Intracellular pH changes induced by calcium influx during electrical activity in molluscan neurons.

Abstract

Simultaneous measurements of electrical activity and light absorbance were made on nerve cell bodies from Archidoris monteryensis injected with indicator dyes. pH indicators, phenol red and bromocresol purple, and arsenazo III, which under normal conditions is primarily a Ca indicator, were employed. Voltage clamp pulses which induced Ca influx caused an absorbance decrease of the pH dyes indicating an internal acidification. The onset of the pH drop lagged the onset of Ca2+ influx by 200-400 ms, and pH continued to decrease for several seconds after pulse termination which shut off Ca2+ influx. Trains of action potentials also produced an internal pH decrease.

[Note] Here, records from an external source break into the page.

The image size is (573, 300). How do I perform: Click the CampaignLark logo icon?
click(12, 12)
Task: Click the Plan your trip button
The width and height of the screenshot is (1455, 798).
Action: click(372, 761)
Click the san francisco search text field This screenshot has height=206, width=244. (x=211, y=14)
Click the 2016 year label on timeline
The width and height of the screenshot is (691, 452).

Recovery of the pH change required periods > 10 min. The magnitude of the pH change was largely unaffected by external pH in the range 6.8-8.4. The voltage dependence of the internal pH change was similar to the voltage dependence of Ca influx determined by arsenazo III, and removal of Ca from the bathing saline eliminated the pH signal. In neurons injected with EGTA (1-5 mM), the activity-induced internal Ca2+ changes were reduced or eliminated, but the internal pH drop was increased severalfold in magnitude. After the injection of EGTA, voltage clamp pulses produced a decrease in arsenazo III absorbance instead of the normal increase. The dye was responding primarily to changes in internal pH. Injection of H+ caused a rise in internal free Ca. The pH buffering capacity of the neurons was measured using 3 different techniques: H+ injection, depressing intrinsic pH changes with a pH buffer, and a method employing the EGTA-Ca reaction. The 1st 2 methods gave similar measurements: 4-9 meq/unit pH per l for pleural ganglion cells and 13-26 meq/unit pH per l for pedal ganglion cells. The EGTA method gave significantly higher values (20-60 meq/unit pH per l) and showed no difference between pleural and pedal neurons.